Published: November 7, 2008

Highlights:
- Governor says Virginia Tech report had inaccuracies, but he did not mislead victims and families by not disclosing them
- Victims & their families feel the report glossed over how Tech missed signals about the extent of shooter Seung-Hui Cho’s mental illness
- Kaine says he has not thought of asking for any corrections to the report

The governor’s panel report on the Virginia Tech massacre may have inaccuracies, but the group did its key task, Gov. Timothy M. Kaine says.

“If they had taken another two or three months, they would have had more information,“ Kaine said this week, acknowledging that recent disclosures contradict some of the report’s findings on the deaths of 32 students and professors on April 16, 2007.

“But it was a very strong report with good recommendations that we implemented and are implementing,“ Kaine said in an interview.

The victims’ families feel the panel relied on inaccurate information to find that the delay by Tech officials in warning the campus was understandable.

Tech officials did not disclose the first shootings until more than an hour after they learned a student had died. Their alert did not mention that the shooting was fatal or that the gunman had not been found.

Officials told the panel they believed the gunman was off campus, but new disclosures show they couldn’t have known that at the time the panel report said they did.

Kaine said he has not thought of asking that the panel report be corrected.

The governor also said he did not believe the state misled victims and families while negotiating a settlement this year by not disclosing inaccuracies in the report.

Kaine said an archive promised in the settlement would be the record for history, rather than the panel report.

In addition to the archive, the settlement provides for health insurance for a handful of the injured and promises that the state will reimburse medical and mental health-care expenses connected with the massacre.

The state fund designated to make those payments isn’t legally able to do so, but Kaine said he would ask the legislature to fix that when it convenes in January.

. . .

Asked about the Virginia State Police decision that it would not release its investigation records to the archive, Kaine said he didn’t want to give any special treatment to those records. The state police say they won’t release the records because that would be against their policy.

Suzanne Grimes, whose son, Kevin Sterne, was shot twice and was able to save his life that day by applying a tourniquet to his leg, said keeping the police records secret looks as if the state is trying to hide something.

Like many others, Grimes feels the panel report needs to be corrected and re-issued.

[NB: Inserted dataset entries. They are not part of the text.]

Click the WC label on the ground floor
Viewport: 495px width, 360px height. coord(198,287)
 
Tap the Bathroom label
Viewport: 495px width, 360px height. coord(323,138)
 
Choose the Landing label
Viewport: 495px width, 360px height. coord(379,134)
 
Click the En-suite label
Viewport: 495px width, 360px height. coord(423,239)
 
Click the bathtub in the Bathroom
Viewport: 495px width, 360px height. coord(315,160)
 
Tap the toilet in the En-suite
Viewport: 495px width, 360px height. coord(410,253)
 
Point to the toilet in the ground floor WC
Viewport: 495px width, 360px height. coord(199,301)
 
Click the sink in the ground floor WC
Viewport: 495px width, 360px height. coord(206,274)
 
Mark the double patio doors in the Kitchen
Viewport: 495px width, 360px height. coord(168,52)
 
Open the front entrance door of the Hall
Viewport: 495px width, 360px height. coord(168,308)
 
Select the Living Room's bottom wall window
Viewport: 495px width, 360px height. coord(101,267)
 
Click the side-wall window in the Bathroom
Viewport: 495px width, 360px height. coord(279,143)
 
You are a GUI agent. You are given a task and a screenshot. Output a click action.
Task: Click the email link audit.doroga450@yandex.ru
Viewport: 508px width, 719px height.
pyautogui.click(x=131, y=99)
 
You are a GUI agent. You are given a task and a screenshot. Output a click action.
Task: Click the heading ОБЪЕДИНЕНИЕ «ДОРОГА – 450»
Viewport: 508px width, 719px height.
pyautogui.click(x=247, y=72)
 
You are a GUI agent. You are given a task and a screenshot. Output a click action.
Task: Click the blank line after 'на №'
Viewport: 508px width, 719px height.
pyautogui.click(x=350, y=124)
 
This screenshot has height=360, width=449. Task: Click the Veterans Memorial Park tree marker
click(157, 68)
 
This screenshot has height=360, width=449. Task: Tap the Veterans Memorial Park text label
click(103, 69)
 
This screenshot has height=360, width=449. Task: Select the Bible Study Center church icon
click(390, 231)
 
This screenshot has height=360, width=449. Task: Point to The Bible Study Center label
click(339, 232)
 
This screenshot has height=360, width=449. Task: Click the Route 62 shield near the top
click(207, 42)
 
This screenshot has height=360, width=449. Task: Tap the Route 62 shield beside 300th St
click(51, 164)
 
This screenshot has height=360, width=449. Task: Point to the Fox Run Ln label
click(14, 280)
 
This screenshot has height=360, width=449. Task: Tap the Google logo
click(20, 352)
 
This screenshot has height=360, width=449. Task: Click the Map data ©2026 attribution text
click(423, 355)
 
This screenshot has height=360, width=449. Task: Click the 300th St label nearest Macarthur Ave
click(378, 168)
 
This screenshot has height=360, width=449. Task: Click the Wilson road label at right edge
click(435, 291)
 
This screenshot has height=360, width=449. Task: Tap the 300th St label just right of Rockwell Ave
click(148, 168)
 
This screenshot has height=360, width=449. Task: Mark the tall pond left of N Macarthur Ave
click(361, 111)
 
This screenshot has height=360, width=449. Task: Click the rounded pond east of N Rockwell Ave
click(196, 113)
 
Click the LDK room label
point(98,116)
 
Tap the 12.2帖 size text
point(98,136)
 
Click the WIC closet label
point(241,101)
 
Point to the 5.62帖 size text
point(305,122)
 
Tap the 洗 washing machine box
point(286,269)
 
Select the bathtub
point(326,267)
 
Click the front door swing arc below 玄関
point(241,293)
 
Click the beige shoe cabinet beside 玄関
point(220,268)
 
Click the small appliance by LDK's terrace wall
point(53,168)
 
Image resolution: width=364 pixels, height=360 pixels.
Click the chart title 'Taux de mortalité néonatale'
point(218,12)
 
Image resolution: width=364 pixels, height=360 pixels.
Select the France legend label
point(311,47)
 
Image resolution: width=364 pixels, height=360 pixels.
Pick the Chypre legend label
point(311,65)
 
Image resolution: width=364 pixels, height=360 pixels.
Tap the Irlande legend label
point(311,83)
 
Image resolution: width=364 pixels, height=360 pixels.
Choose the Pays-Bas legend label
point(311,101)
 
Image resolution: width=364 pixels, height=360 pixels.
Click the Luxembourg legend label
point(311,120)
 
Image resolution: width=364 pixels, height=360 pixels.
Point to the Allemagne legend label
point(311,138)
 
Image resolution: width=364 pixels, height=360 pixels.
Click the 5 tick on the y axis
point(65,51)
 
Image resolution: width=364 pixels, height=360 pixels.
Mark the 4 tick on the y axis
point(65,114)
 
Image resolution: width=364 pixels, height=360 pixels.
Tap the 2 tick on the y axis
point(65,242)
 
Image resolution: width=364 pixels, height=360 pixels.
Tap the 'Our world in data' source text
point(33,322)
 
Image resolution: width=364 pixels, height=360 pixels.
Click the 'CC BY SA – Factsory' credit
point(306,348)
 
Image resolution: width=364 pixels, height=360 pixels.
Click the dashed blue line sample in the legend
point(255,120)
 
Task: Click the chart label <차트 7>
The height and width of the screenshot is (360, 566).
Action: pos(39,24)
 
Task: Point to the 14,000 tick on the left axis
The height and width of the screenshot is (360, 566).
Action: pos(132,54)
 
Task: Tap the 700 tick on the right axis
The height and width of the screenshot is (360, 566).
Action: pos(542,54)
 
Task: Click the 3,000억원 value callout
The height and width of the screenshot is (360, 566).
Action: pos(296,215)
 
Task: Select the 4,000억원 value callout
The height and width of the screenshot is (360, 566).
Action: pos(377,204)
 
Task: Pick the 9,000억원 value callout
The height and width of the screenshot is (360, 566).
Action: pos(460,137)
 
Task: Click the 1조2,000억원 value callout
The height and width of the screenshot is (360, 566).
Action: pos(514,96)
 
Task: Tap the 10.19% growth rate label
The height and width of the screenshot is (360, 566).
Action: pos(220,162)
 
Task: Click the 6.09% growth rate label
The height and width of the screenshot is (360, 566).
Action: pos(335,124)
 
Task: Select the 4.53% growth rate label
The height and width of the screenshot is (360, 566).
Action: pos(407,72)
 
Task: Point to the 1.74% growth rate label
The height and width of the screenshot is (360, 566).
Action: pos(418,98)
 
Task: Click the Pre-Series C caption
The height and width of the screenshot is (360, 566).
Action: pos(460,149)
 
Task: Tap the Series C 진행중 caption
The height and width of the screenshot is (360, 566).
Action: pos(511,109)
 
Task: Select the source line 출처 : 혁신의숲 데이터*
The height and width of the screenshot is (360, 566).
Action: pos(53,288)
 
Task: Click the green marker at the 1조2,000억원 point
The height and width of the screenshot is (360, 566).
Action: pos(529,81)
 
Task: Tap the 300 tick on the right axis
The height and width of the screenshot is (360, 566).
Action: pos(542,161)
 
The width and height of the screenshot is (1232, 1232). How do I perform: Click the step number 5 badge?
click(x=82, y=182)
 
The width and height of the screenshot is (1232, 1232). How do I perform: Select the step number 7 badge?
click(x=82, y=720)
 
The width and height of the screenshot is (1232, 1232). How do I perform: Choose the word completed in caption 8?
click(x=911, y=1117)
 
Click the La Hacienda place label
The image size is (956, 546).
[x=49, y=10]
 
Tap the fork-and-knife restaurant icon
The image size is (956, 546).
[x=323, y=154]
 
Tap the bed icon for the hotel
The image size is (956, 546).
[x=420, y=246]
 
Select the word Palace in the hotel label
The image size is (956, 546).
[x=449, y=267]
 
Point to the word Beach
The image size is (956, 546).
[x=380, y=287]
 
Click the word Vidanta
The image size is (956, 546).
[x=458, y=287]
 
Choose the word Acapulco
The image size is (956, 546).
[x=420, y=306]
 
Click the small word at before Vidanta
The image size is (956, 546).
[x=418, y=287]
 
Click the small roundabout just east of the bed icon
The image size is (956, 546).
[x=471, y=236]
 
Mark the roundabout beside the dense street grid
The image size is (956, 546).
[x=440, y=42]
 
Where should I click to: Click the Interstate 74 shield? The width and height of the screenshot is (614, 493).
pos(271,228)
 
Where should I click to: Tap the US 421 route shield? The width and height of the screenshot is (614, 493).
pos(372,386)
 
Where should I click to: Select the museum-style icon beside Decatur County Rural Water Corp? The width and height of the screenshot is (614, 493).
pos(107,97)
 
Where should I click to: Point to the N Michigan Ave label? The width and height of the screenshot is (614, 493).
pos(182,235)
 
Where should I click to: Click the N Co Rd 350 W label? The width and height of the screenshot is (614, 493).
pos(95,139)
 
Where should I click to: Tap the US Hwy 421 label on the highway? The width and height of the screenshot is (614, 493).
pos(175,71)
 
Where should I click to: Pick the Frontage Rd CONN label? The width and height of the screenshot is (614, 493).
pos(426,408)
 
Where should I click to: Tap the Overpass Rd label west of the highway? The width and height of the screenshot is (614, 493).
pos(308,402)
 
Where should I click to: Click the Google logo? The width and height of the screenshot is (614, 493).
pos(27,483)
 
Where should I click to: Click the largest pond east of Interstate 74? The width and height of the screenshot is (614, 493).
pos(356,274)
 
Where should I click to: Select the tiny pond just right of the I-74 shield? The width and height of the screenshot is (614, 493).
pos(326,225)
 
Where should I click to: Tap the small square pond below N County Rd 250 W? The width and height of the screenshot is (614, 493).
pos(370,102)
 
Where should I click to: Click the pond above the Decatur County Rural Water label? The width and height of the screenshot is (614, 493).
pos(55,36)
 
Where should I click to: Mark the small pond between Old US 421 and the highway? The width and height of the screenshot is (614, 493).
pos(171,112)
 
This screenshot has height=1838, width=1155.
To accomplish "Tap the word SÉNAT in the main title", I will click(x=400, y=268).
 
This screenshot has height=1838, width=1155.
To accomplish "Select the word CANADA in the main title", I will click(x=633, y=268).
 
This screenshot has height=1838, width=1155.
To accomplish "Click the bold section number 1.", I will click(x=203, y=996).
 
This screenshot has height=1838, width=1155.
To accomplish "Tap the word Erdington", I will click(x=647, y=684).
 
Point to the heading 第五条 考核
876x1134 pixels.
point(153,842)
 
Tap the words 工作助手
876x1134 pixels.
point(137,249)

“If it is not corrected, then all of this doesn’t matter. It doesn’t matter that 32 people died [and] that decisions were made and we don’t know why,“ she said.

Michael Pohle, whose 23-year old son, Mike, a graduate student, was killed in the massacre, said he believes the governor is “doing a dance now” over the records and panel report.

Families also feel the report glossed over how Tech missed signals about the extent of Seung-Hui Cho’s mental illness. The Richmond Times-Dispatch reported this month that even as Cho fell from the attention of administrators his final year, he was writing violent stories including one about shooting students in a classroom. His work drew a teacher’s comment about his interesting manner of writing about violence.

“From the very beginning, by virtue of the makeup of the panel, and by not allowing inclusion of the families or a representative of the families, the governor only wanted to identify the highly visible issues that were exposed from this tragedy, recommend highly visible legislation for political gain, and create a path to move on,“ said Joseph Samaha, whose 18-year-old daughter Reema died in the massacre.

“Not one person was to be held accountable, reprimanded or admonished,“ he said.

. . .

Last month, police and Tech officials disclosed to victims and families discrepancies between the panel report and the events of that day that included:

- The witness interview that led police and Tech officials to mistakenly conclude a gunman was off campus started 46 minutes later than the panel reported.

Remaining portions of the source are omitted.